-- Work to complete --
Return each line of the material below that contains the word "date".

----- Excerpted data -----

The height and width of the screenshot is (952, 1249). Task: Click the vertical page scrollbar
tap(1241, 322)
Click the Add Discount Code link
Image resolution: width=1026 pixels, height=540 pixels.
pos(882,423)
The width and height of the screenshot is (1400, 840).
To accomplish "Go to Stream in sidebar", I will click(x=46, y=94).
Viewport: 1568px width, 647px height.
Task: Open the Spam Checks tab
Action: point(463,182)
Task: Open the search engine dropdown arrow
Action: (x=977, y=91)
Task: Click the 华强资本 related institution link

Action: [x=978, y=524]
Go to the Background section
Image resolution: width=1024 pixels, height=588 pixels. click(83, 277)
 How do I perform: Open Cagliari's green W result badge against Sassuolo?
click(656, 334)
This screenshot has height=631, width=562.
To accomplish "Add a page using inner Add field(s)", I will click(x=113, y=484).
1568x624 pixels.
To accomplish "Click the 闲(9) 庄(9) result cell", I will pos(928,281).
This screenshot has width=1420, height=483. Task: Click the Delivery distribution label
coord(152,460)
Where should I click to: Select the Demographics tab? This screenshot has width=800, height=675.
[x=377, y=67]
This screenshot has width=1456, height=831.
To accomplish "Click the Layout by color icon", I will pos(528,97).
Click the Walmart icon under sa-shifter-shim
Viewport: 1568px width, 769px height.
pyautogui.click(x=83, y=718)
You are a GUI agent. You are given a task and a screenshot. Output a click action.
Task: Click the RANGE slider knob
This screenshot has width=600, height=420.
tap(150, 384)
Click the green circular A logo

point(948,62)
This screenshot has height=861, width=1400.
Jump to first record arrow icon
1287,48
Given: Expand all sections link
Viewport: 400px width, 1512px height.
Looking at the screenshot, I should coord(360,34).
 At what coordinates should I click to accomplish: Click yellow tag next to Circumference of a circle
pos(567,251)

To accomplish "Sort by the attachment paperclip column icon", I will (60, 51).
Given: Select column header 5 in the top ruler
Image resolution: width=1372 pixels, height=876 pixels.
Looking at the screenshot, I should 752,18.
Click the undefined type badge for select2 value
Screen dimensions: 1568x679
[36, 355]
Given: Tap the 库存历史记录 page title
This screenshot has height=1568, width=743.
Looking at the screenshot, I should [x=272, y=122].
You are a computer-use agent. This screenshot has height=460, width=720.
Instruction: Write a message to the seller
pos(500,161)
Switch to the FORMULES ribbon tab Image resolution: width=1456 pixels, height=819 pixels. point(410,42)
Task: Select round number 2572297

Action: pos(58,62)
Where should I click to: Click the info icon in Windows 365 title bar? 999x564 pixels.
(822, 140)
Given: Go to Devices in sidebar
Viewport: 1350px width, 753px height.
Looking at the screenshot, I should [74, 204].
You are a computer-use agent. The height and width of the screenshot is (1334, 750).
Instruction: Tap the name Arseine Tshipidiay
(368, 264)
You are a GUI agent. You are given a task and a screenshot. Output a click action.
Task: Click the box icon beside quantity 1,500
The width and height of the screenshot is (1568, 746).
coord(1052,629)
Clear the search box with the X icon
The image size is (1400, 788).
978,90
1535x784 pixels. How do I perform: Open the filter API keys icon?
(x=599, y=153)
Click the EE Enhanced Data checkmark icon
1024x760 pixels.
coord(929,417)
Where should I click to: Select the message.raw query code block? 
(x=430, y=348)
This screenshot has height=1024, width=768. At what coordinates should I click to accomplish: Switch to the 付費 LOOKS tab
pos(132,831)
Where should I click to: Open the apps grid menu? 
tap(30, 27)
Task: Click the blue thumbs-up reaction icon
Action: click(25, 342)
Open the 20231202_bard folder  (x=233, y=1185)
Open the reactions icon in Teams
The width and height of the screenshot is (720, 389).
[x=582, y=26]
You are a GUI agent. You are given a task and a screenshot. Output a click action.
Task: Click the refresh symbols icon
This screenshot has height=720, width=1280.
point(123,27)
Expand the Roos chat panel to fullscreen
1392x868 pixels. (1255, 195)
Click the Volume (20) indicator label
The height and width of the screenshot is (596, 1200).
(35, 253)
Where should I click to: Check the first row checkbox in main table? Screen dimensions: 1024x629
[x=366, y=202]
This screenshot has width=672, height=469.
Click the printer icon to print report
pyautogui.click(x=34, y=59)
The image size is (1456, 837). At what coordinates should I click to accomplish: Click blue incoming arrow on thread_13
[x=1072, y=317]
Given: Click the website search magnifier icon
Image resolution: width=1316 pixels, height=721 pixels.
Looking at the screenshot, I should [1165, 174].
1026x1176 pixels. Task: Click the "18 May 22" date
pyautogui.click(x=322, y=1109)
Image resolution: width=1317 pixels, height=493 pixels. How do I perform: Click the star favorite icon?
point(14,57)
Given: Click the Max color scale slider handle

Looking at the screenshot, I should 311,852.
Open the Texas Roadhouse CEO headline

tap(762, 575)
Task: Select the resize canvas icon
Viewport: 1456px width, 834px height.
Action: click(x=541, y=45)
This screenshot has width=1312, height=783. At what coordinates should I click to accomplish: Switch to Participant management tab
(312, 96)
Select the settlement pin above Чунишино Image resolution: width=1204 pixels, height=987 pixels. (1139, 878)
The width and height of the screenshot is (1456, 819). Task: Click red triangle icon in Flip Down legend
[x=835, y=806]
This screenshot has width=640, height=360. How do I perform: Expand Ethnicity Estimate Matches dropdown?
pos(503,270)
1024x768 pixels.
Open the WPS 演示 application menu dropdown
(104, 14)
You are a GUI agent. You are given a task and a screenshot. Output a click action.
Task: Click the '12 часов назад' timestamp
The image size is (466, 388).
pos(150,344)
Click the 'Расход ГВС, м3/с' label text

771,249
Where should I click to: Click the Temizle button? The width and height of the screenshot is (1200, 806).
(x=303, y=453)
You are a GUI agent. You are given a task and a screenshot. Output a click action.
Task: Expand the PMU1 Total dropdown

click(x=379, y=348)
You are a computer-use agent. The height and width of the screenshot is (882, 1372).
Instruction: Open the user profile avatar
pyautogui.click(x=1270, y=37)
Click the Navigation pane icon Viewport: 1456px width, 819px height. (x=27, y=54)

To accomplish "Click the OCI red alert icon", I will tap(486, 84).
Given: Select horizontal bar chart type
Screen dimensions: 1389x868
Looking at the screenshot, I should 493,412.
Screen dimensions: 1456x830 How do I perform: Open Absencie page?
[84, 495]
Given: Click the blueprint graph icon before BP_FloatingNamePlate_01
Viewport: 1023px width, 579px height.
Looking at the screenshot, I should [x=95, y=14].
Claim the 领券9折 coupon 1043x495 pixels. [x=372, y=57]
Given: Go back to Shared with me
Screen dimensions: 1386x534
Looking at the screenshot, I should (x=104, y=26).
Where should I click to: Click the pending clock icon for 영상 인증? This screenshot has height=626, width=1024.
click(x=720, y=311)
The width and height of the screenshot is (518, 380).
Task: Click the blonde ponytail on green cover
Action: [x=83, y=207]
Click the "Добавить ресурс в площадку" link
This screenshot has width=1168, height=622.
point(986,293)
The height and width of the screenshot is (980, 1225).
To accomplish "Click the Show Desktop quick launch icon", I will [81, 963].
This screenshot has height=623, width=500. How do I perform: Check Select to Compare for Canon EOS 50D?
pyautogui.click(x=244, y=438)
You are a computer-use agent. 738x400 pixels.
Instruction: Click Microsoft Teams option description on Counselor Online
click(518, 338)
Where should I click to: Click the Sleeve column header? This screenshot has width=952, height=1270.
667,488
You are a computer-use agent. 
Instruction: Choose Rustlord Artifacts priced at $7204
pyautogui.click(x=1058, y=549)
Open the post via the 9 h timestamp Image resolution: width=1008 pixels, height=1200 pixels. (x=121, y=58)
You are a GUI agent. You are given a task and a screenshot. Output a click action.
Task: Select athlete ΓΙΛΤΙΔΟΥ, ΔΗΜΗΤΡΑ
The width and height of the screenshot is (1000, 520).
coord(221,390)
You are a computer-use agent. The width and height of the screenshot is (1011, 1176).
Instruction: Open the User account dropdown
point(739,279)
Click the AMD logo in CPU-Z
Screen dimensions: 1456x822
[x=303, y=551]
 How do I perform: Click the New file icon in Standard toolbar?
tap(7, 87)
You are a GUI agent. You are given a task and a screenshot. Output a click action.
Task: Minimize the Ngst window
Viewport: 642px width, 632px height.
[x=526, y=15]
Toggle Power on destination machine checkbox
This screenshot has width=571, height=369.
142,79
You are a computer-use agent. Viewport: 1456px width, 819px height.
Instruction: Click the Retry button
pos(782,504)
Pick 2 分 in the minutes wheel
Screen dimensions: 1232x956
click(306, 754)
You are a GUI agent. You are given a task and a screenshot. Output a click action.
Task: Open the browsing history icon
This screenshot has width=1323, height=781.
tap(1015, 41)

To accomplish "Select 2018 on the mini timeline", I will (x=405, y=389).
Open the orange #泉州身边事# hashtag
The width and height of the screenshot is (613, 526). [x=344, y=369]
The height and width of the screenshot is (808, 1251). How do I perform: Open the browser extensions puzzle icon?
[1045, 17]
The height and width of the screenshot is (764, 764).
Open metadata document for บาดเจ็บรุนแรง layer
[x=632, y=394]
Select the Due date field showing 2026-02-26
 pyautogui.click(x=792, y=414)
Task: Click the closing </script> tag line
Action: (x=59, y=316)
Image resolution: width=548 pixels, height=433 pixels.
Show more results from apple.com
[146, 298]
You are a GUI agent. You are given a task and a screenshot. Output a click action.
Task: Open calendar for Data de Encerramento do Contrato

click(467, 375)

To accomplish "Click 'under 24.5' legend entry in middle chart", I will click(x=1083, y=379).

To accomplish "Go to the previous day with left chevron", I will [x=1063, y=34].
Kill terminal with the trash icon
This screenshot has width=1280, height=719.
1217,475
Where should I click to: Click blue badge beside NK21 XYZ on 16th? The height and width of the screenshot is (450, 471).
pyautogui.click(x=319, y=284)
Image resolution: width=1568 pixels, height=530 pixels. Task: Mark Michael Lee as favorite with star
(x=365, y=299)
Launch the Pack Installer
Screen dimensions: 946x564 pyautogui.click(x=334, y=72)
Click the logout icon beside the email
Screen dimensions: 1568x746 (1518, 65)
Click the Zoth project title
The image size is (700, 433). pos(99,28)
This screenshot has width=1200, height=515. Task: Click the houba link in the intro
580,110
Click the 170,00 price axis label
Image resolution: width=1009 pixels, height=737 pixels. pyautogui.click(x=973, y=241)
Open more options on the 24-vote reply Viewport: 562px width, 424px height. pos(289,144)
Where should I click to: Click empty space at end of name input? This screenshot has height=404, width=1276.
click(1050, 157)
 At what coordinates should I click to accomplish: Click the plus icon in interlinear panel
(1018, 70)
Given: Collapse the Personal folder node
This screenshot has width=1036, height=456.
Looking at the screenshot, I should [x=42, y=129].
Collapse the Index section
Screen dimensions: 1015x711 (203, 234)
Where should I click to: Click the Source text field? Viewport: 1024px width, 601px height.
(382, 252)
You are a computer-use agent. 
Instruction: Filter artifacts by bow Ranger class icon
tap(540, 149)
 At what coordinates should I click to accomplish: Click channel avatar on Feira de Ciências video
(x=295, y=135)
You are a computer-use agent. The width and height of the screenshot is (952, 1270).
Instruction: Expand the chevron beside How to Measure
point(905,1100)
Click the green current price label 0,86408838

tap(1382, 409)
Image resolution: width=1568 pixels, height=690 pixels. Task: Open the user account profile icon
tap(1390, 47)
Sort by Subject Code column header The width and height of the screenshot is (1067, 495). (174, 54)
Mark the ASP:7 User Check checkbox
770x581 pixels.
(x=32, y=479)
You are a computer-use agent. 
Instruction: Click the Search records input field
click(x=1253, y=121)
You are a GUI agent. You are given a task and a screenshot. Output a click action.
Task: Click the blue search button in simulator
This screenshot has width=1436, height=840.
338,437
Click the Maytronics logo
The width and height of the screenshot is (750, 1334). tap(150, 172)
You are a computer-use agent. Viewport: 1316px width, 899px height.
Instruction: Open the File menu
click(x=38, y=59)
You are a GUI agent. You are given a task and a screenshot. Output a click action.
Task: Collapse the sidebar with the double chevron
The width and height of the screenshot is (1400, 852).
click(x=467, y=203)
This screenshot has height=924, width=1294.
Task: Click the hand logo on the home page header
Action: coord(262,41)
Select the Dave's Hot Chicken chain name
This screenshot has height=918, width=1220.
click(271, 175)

-----

-- Result of this exercise --
1026x1176 pixels. Task: Click the "18 May 22" date
Select the Due date field showing 2026-02-26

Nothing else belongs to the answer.